Average working Joe's don't know what activist programmers get up to for entertainment. All they see is that if it were them, they might have hung out in the library or a café or maybe done some window shopping. But poking around in WINZ? That'd be like a mechanic wandering round a car yard with his testing equipment, testing random stuff, just to kill time.

The main story is the massive security problem. It stands regardless of who and why it was exposed. Even if a gateway in was opened recently, it's still a serious security problem.

Scotsman said...

I am watching this space, hoping for significant coment from you, Keeping Stock.
Scott Yorke is the go to man for that and he says:

"When Ira Bailey discovered the security problem at MSD and asked if there was a reward for finding a security vulnerability (as there is with many companies), someone within MSD gave his name to the media.

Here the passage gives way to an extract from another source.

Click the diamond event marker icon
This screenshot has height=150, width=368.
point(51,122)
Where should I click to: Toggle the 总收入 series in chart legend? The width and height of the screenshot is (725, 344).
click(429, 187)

In the latter case, there was no justification for publishing Bailey's name. What exactly did he do wrong? The person he told (Keith Ng) behaved entirely properly in bringing the matter to the media's attention. Had Ng just told MSD on the quiet I suspect they would have done nothing. It seems they did next to nothing when they were told of security problems 12 months ago.

What this demonstrates is a pattern of bullying and intimidation by the government..."

FYI said...

DPF is ‘raising questions that need to be considered’,

Whaleoil is going full metal jacket,

and all the little puppy repeater blogs like Keeping Stock, (and BM in here), are running whale’s crap.

It’s a strategy

Keeping Stock said...

Nice try FYI - except that my post went up at 7.11am this morning (I actually started on it just before 6am, but that's neither here nor there), whilst Farrar's was posted at 9am and Slater's at 8.30am.

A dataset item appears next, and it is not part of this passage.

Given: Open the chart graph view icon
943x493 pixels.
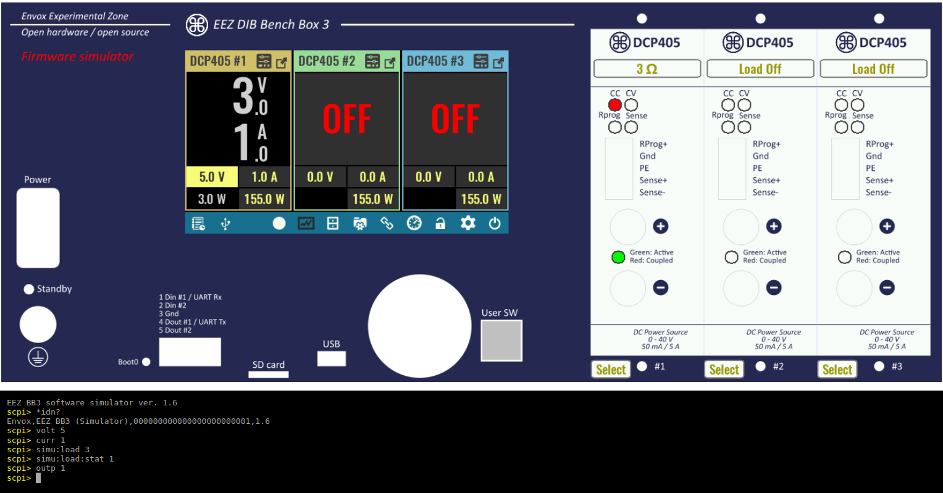Looking at the screenshot, I should tap(306, 223).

All I needed to do for this post was go to Stuff and read its story, and go to Google and type in "ira bailey"...it's not rocket science!

jabba said...

when we get a Govt of the left, and it could be in 2014, I hope you left leaners remember how scathing you are over this sort of thing because a Govt lead by Shearer, Norman as DPM and possibly MOF and a front bench with Peters, Ardhern, Turei and maybe another Gween and possibly Hone will be a Bloggers wonderland

Grant Mason said...

"when we get a Govt of the left, and it could be in 2014."


Yes, yes baby, YES!

Milton P. said...

One of my technicians told me he’d noticed it earlier this year when he took his wife into WINZ for something. Noticed you could get into their network from the kiosks, looked on their incompetence as none of his business and didn’t report it to them. I don’t believe Bailey was the first to notice this either, he’s just the first who gave enough of a sh*t to point it out to the wazzocks in charge. I guess the govt’s giving us a salutary lesson in how much thanks you’ll get for being public-spirited…

David said...

Some of you may be interested in Whale Oil's post and comments on this subject for some additional balance.

Trinity Routes said...

Whale Oil! Balance!

Best laugh of the day!
Thanks David, you wag!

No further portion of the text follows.